_What is being asked_: Give back exactly the lines that run from the beginning of the entries to the line containing "The image size is (700, 1556).", both included, and nothing else.

== Input for this task

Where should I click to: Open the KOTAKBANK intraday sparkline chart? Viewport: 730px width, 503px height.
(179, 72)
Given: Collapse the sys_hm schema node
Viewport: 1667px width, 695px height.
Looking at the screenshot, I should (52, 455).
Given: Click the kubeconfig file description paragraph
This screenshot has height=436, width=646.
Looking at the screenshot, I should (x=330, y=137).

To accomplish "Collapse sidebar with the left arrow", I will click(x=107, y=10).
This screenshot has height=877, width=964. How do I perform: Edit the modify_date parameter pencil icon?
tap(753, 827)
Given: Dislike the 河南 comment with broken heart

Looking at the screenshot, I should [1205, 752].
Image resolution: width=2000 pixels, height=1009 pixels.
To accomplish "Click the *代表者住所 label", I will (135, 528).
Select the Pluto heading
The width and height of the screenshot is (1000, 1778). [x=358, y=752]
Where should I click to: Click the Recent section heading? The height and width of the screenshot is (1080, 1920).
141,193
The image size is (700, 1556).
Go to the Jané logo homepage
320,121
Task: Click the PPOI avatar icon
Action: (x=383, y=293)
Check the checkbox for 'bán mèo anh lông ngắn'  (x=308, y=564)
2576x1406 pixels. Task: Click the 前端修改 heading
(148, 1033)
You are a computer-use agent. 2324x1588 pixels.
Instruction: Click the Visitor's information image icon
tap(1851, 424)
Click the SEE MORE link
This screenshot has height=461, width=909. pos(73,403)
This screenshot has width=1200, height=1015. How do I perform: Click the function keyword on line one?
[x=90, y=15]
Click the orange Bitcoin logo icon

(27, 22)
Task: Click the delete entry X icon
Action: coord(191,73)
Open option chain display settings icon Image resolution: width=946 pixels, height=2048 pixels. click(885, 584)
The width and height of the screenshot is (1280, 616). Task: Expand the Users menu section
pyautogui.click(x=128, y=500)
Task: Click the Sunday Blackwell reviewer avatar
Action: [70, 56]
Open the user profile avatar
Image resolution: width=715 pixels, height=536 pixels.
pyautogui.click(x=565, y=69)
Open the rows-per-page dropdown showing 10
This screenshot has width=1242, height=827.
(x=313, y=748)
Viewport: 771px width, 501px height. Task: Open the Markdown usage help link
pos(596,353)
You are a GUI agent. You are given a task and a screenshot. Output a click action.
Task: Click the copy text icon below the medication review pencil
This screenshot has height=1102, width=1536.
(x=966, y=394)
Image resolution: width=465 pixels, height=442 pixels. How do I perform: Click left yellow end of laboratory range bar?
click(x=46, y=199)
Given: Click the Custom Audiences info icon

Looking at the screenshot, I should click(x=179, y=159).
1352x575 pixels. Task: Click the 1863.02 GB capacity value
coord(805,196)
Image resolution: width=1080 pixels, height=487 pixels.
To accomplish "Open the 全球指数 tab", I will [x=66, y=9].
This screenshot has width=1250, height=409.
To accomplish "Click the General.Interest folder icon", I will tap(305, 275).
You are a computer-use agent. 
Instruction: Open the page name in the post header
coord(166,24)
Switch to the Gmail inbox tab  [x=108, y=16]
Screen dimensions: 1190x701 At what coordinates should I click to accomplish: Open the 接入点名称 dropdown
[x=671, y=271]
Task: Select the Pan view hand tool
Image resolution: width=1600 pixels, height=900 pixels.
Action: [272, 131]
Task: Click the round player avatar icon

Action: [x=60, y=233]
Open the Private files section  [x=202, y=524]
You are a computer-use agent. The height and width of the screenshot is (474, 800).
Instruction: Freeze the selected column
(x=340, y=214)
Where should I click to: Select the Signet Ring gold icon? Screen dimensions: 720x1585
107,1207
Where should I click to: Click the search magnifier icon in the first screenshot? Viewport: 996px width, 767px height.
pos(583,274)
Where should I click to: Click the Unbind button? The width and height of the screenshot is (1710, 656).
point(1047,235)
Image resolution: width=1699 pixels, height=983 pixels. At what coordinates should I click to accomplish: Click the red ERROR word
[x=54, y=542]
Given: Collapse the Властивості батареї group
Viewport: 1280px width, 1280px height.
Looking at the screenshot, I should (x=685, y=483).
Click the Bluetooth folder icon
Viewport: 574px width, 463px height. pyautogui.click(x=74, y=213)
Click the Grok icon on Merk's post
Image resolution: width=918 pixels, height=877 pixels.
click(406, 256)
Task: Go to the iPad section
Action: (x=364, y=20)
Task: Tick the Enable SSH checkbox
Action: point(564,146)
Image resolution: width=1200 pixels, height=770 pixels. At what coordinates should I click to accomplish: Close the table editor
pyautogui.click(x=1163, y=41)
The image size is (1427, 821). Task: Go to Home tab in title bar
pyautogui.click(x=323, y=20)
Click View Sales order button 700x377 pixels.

====

_Your response_:
Where should I click to: Open the KOTAKBANK intraday sparkline chart? Viewport: 730px width, 503px height.
(179, 72)
Given: Collapse the sys_hm schema node
Viewport: 1667px width, 695px height.
Looking at the screenshot, I should (52, 455).
Given: Click the kubeconfig file description paragraph
This screenshot has height=436, width=646.
Looking at the screenshot, I should (x=330, y=137).

To accomplish "Collapse sidebar with the left arrow", I will click(x=107, y=10).
This screenshot has height=877, width=964. How do I perform: Edit the modify_date parameter pencil icon?
tap(753, 827)
Given: Dislike the 河南 comment with broken heart

Looking at the screenshot, I should [1205, 752].
Image resolution: width=2000 pixels, height=1009 pixels.
To accomplish "Click the *代表者住所 label", I will (135, 528).
Select the Pluto heading
The width and height of the screenshot is (1000, 1778). [x=358, y=752]
Where should I click to: Click the Recent section heading? The height and width of the screenshot is (1080, 1920).
141,193
The image size is (700, 1556).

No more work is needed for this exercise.